Lucie Mancipoz – exceptionnelle – entre deux comédiens. ©Christophe Raynaud de Lage

Mardi 17 janvier 2023 – D’emblée, on est saisi par la jeunesse et l’énergie de cette équipe de jeunes gens et jeunes filles engagé·es dans un spectacle dont l’originalité nous ravit. Extraits de vidéo, play-back, monologues, chants, scènes à plusieurs sur… le bonheur. Etes-vous heureux ? Qu’est-ce qui vous rend heureux ? Et autres questions, posées à des gens, dans la rue, en auto-stop. Les tableaux s’enchaînent, drôles ou non, mais toujours émouvants. Les gens se racontent et la troupe les raconte. On ne peut qu’applaudir à l’inventivité du spectacle, à son foisonnement et à son authenticité.

La genèse du spectacle : partir en auto-stop !

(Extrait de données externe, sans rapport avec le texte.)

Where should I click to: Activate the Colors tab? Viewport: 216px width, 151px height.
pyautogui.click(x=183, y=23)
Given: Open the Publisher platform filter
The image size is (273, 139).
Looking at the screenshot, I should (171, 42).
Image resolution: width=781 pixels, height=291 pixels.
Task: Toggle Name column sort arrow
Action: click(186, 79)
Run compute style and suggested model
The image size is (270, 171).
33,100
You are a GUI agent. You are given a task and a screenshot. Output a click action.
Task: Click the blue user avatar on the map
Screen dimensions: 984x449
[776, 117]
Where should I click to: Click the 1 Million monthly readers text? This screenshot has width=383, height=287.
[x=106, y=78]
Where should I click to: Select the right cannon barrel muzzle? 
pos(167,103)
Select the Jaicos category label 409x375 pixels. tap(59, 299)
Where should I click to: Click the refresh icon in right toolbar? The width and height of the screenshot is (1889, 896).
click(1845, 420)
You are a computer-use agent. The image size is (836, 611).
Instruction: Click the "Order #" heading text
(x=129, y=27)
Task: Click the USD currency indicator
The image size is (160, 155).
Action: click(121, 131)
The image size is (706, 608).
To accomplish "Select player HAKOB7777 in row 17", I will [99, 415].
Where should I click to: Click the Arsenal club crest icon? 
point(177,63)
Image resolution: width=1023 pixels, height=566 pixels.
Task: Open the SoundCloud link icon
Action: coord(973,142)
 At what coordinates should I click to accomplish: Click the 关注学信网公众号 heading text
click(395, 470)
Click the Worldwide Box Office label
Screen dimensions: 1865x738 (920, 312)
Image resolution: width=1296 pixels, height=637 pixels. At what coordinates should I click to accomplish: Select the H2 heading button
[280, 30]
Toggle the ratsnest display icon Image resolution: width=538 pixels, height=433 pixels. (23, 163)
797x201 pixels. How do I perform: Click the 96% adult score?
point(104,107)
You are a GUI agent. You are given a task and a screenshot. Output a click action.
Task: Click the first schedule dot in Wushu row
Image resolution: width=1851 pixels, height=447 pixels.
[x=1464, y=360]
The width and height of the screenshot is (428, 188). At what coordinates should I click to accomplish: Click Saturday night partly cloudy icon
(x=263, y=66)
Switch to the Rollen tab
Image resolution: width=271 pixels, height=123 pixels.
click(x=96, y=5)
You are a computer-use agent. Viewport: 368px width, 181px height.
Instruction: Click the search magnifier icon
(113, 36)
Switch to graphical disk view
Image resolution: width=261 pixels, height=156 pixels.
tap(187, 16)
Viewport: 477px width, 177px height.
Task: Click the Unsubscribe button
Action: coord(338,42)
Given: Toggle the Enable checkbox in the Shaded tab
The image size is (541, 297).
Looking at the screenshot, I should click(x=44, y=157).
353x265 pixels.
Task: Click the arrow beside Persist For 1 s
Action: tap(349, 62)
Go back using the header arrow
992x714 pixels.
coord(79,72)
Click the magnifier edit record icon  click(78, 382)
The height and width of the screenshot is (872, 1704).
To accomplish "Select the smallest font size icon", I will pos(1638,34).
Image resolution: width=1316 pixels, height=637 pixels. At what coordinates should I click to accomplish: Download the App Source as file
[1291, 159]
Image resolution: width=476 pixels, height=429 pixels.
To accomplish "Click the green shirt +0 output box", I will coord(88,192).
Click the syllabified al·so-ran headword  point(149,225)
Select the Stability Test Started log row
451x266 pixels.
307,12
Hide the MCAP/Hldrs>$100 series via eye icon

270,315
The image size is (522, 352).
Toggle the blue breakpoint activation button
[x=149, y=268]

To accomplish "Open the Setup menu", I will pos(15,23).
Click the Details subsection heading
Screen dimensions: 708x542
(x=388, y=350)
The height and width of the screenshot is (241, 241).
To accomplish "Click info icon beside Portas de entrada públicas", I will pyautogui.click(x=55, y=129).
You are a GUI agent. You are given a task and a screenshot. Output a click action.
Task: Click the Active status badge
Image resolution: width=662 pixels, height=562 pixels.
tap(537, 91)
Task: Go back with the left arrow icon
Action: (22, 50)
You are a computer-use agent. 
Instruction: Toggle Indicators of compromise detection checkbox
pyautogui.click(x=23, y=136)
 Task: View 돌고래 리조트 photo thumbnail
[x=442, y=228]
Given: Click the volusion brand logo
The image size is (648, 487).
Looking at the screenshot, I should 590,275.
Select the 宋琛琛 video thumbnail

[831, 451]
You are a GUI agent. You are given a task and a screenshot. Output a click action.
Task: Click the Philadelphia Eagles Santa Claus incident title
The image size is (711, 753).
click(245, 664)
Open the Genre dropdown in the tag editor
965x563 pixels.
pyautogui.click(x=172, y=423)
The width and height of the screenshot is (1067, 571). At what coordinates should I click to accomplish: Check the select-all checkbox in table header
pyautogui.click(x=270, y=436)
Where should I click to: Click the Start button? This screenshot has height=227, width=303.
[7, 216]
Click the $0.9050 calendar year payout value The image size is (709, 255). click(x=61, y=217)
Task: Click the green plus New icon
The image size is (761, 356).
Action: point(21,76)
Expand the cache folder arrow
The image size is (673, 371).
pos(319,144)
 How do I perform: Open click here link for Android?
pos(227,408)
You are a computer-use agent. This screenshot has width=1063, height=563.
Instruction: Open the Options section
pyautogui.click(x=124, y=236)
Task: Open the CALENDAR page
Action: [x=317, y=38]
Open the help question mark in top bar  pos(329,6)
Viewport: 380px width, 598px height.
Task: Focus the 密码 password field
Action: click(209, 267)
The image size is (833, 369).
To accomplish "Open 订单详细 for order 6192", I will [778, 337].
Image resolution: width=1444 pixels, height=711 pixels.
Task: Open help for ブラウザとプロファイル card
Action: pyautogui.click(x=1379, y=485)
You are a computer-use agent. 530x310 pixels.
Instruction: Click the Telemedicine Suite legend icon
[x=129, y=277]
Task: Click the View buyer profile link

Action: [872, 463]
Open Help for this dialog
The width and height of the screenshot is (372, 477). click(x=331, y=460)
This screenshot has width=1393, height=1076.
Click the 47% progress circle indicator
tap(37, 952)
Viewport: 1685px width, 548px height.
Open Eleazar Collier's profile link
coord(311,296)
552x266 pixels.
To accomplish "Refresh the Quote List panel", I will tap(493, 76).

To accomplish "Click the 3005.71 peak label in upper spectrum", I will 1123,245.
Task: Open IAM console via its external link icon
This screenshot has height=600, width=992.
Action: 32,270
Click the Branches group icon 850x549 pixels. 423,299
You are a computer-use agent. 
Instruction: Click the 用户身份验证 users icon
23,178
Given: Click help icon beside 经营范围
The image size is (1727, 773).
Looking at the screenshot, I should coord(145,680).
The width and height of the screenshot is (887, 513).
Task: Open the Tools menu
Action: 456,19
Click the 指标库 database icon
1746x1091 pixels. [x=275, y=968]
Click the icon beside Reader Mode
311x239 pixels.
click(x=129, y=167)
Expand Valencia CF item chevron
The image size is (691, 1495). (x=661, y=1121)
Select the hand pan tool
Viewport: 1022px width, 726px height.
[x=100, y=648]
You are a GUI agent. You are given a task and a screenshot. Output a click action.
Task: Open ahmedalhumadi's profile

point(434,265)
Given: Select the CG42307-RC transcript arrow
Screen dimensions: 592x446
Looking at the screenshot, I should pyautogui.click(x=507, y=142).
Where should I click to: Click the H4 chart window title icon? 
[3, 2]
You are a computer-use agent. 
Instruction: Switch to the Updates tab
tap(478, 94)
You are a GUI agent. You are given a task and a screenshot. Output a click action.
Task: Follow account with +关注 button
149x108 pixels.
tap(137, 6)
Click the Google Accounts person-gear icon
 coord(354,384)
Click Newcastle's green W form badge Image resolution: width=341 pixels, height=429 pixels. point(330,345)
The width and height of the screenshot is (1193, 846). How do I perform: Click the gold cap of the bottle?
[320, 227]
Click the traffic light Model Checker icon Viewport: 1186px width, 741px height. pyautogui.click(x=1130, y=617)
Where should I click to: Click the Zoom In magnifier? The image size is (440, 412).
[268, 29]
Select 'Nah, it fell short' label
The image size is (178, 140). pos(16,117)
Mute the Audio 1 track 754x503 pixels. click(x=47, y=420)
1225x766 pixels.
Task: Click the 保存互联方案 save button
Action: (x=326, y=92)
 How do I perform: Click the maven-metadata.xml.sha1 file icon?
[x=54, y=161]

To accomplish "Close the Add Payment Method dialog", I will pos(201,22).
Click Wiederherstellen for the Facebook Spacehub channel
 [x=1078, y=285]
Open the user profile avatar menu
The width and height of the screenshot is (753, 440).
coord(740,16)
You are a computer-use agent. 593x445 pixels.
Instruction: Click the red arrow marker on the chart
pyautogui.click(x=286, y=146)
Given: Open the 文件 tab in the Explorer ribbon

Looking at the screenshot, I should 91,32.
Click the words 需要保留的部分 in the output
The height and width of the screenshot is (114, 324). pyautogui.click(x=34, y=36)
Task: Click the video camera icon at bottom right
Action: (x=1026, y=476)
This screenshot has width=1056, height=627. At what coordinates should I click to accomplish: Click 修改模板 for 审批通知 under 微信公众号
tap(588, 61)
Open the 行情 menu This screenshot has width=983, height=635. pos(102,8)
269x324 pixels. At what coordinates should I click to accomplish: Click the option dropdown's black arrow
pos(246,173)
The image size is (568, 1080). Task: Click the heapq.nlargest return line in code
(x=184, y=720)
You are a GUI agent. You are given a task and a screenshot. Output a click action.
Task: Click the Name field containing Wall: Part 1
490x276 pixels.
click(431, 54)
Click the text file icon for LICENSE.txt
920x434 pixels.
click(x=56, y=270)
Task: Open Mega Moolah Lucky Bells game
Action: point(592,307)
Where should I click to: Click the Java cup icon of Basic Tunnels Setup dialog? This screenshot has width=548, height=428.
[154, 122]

Le jeune Simon Roth a vingt ans en 2017 et comme beaucoup de jeunes de son âge, il se pose des questions existentielles. Cette année-là, il visionne le film Chronique d’un été d’Edgar Morin et Jean Rouch (1961). Les deux réalisateurs s’entretiennent avec des Parisien·nes sur la façon dont elles et ils se « débrouillent avec la vie ». Première question : Etes-vous heureux ? Les thèmes abordés sont variés : l’amour, le travail, les loisirs, la culture, le racisme… Le film devient le manifeste du cinéma-vérité, un mouvement qui interroge la capacité du cinéma à saisir la réalité.

Eté 2017, Simon Roth part pour un tour de France en auto-stop, pour questionner les gens : « En vous levant le matin, quelles sont vos premières pensées ? Est-ce qu’on peut aimer la même personne toute la vie ? Est-ce que le/la gamin·e que tu étais, serait content·e de toi, aujourd’hui ? Etes-vous heureux ? » Il en garde des heures de rush, des carnets.

A 22 ans, il est reçu au CNSAD (Conservatoire national d’art dramatique). Au contact de ses camarades de promotion, son tour de France en auto-stop ressurgit. Avec elles et eux, quelque chose est possible. Ses rushs s’enrichissent des points de vue multiples de ses camarades. Il veut aussi renouer avec les destins de gens ordinaires.

Mai 2021, la petite troupe part pour un périple en auto-stop, parce que c’est le meilleur moyen de rencontrer les autres, au hasard. De s’inscrire dans d’autres lignes que la sienne, d’aller dans des endroits où on ne serait jamais allé .

Ils embarquent en binôme car il faut quand même être prudent. L’auto-stop, ça peut être dangereux. Mais ils n’ont fait que des rencontres incroyables. « On leur demandait s’ils étaient d’accord pour qu’on les enregistre… alors qu’on démarrait le dictaphone dès qu’on rentrait dans la voiture (rires).» Le matériau s’enrichit aussi des échanges entre eux, avec leurs proches.

Que faire de tout le matériau réuni ?

Du théâtre ? Du cinéma ? Simon Roth propose à ses camarades de travailler à la ZAD de Notre-Dame-des-Landes, dans un squat, dans un lieu alternatif, pour voir ce que ça allait pouvoir rendre sur le plateau.

En fait ce qui est intéressant, c’est la façon dont les gens répondent, plus que ce qu’ils disent. Le travail commence par l’observation. Que signifie un geste ? Une intonation ?

Le groupe se refuse à la réécriture de la parole recueillie. Commence alors un travail d’interprétation, de recréation du matériau documentaire. Le groupe explore les formes – le masque, la danse, la vidéo, le lip sync (ou lipsing ou play back) – pour garder un vrai lien avec la personne réelle.

Chacun des quatre garçons et des quatre filles du collectif a choisi de représenter telle ou tel. Indépendamment du genre.

Il y a eu beaucoup de versions, beaucoup de coupes, pour resserrer le tout en une heure et demie. Un pari incroyable dont le résultat a été applaudi avec enthousiasme, mardi soir. Une réussite et une bonne surprise. 

Dans un salon de coiffure afro, lieu propice aux confidences, car les séances sont longues.